Extracting signals of interest and suppression of interference from corrupted sensor measurements remain as fundamental challenges in many networked battlespace applications.
L_WP3.1: Multichannel convolutive source separation, broadband distributed beamforming
We will focus on the development of algorithms based on advanced polynomial matrix (PM) techniques. The PM eigenvalue decomposition (PEVD) provides a powerful tool for multichannel convolutive mixing and broadband sensor arrays and has the great advantage of only requiring second order statistics. This avoids the much greater computational load and sample sizes associated with higher order statistics. We will use the PEVD to design algorithms for source separation from multichannel convolutive mixtures. Potentials of using the PEVD to identify subspaces in space-time, and hence reduced-rank solutions, will be exploited in tasks such as broadband angle-of-arrival estimation, beamforming, and distributed systems. Facilitated by the work in L_WP3.2, we will study the potential of extending our dictionary learning algorithm from memoryless to convolutive signals using the PM model. Sparseness constraints on the PEVD model will be considered for addressing the underdetermined source separation problem. Domain knowledge, as discussed in L_WP2, such as the prior information on approximate bearing, expected periodicity, and array geometry, will be incorporated into the algorithm design, leading to a family of semi-blind or softly constrained algorithms. These are expected to provide robust performance for target signal extraction and interference cancellation in noisy environment or under array imperfections. Fast and low-cost implementations of PM techniques will be addressed as part of L_WP5.

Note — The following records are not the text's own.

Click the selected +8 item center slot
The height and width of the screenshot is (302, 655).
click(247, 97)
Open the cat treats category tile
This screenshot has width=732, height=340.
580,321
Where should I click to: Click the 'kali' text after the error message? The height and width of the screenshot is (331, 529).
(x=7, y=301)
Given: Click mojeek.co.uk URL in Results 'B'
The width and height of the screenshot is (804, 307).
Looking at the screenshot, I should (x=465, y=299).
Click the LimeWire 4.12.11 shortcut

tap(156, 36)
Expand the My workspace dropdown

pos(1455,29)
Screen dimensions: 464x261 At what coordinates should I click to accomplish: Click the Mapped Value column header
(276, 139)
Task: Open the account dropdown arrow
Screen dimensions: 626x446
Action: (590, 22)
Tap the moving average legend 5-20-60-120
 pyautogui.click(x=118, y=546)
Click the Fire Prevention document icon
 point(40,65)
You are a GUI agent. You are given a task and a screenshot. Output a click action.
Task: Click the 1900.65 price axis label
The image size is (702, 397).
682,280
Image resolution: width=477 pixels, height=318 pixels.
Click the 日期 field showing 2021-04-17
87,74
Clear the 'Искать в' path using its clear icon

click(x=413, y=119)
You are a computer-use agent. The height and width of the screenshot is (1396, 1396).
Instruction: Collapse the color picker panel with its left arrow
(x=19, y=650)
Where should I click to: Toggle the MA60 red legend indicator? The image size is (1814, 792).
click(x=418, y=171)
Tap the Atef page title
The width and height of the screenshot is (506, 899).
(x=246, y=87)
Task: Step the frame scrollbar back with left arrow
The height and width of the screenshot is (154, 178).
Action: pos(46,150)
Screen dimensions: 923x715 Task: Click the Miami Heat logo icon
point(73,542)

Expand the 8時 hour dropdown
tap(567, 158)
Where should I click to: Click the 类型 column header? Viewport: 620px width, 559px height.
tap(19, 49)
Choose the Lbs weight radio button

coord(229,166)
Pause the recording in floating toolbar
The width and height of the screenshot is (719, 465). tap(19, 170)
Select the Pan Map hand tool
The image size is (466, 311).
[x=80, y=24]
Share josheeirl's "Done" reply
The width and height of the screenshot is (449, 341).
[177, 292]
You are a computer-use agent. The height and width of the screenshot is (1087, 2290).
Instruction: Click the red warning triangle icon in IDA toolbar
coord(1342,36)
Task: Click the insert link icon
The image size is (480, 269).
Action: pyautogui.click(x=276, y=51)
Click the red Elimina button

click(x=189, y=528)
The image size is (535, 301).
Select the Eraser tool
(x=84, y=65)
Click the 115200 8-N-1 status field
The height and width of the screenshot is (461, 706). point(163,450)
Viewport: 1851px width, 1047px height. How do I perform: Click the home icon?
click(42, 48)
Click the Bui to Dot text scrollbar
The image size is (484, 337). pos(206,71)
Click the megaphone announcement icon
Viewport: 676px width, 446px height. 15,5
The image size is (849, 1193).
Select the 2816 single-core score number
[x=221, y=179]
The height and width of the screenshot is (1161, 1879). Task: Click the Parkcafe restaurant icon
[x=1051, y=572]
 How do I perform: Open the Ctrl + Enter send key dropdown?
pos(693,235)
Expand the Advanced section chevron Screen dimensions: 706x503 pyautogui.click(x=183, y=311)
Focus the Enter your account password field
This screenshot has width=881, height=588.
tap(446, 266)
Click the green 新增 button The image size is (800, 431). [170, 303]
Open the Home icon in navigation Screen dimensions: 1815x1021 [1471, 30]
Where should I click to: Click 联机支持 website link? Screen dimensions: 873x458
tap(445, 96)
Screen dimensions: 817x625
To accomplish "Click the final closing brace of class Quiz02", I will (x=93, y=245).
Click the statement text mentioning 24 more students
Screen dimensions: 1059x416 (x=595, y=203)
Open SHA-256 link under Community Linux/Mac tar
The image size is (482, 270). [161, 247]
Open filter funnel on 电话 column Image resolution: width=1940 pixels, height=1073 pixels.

L_WP3.2: Underdetermined signal separation with unknown number of target signals
We will consider fundamental studies of sparsity-motivated techniques and build upon our work showing that source separation can be re-formulated as a signal recovery problem in compressed sensing by sparsifying the sensor signals using a dictionary, and then reconstruct the sources from the dictionary atoms using sparse coding algorithms. Adaptive methods, which aim to mitigate the need of training data, will be developed to perform source estimation and dictionary update jointly in an alternating manner. Multi-level hierarchical representations of the dictionary will be designed to improve the computational efficiency of these algorithms and to facilitate their fast implementation in L_WP5. Convolutive mixtures will be addressed in the time-frequency (T-F) domain with the dictionary learned from convolutive signals (as in L_WP3.1). These methods will be compared to the probabilistic T-F masking techniques, where the T-F masks are formed according to the source occupation probability at each T-F point, which is estimated by evaluating the statistical, spatial, temporal and/or spectral cues from the mixtures. The noise variance will be exploited to improve the reliability of the cues evaluated from noisy mixtures and weak signals, as will multivariate dependent source models. A variational Bayesian approach will be used to model each T-F point as a variational mixture of Gaussian distributions, thanks to its robustness to initialisations and its advantage in dealing with the unknown number of target signals (a model uncertainty challenge discussed in L_WP2), as compared to maximum likelihood based expectation maximisation approaches. The above algorithms will be extended for multimodal signals via the cross-modal coherence of multi-modalities. Applications to the MIMO systems in L_WP4 will also be considered.